* [Reading passage]:
····················
Health chief: 3rd dose of Pfizer vaccine available for eligibles
By John McPhaul
Health Secretary Carlos Mellado López announced over the weekend that the agency is ready to administer the third dose of the Pfizer-BioNTech vaccine for COVID-19 to patients over 65, residents and employees of long-term care centers, health professionals, teachers, people from 18 to 64 years old with chronic diseases and those with a higher risk of exposure due to a work environment or institution.
Only those eligible vaccine recipients who completed the full course of the Pfizer vaccine qualify to receive the third, or booster, shot from the same manufacturer.
The occupational risks category includes health professionals, teachers, care center employees and grocery store workers. Institutional risk, meanwhile, includes those who are homeless or incarcerated.
“We are going to continue the vaccination rate as before,” Mellado López said. “We all need to get vaccinated to have the best coverage against the virus at the community level. It is important to remember that people who are authorized and vaccinated with Pfizer do not need to rush to their supplier. This process must be staggered and structured as we have been doing since we began the inoculation process in Puerto Rico.”
····················
* [Supplied entries]:
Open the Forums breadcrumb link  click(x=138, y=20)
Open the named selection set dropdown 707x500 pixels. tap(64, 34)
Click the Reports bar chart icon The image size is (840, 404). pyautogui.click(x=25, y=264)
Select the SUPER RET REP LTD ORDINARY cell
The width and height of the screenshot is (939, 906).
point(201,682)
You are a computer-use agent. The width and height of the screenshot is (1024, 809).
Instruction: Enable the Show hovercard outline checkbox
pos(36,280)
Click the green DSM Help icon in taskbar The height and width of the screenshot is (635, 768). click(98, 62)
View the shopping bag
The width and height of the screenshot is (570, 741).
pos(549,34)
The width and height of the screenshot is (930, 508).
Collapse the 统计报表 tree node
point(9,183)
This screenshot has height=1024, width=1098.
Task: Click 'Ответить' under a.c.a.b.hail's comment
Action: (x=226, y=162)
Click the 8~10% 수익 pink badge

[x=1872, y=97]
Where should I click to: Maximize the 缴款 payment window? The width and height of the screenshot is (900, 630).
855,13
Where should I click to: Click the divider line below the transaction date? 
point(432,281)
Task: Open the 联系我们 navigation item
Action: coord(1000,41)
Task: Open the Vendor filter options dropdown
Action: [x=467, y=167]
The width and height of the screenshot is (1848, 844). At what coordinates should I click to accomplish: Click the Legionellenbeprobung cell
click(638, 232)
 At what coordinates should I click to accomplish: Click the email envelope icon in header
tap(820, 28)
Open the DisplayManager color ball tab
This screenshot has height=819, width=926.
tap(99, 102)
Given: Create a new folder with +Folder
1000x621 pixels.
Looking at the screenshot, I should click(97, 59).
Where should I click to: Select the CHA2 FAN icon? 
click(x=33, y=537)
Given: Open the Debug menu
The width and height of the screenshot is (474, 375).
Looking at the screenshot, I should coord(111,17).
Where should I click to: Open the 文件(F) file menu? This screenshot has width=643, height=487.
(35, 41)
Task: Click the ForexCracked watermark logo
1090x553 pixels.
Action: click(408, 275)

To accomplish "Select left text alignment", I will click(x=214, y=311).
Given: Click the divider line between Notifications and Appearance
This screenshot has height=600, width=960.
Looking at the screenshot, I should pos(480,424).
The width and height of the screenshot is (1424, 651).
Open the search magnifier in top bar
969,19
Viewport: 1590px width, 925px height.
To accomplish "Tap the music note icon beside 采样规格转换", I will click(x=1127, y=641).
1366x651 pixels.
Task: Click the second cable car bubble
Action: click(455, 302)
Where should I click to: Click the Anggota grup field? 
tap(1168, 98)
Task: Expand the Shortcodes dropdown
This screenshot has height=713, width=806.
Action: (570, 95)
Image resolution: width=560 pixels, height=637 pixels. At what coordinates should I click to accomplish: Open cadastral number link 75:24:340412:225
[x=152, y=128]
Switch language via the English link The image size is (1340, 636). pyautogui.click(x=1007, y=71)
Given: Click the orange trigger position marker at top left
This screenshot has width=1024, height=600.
····················
* [Your objective]: Pick up the news report on the Pfizer booster shot in Puerto Rico after its last sentence and continue it.

* [Exercise output]:
The health chief emphasized that patients must wait six months after completing the vaccine series before receiving the booster dose.
Puerto Rico has more than 900 providers of the COVID-19 vaccine, and the distribution plan continues apace, Mellado López said, so that people will have the opportunity to visit their closest or most convenient vaccination center. However, it is recommended that the person who is already eligible to receive the booster dose of the Pfizer-BioNTech vaccine contact the provider where they plan to be vaccinated to validate if they require an appointment and have the vaccine they need available, he noted. They must also present their vaccination card.
The health secretary specified that within the group of 900 providers are those who receive vaccines directly from the Health Department and pharmacies that are part of the Retail Pharmacy Program. People can visit any of the shopping centers that have vaccination clinics, medical offices, hospitals, Diagnostic and Treatment Centers, health care centers, health clinics, community or chain pharmacies, among other providers.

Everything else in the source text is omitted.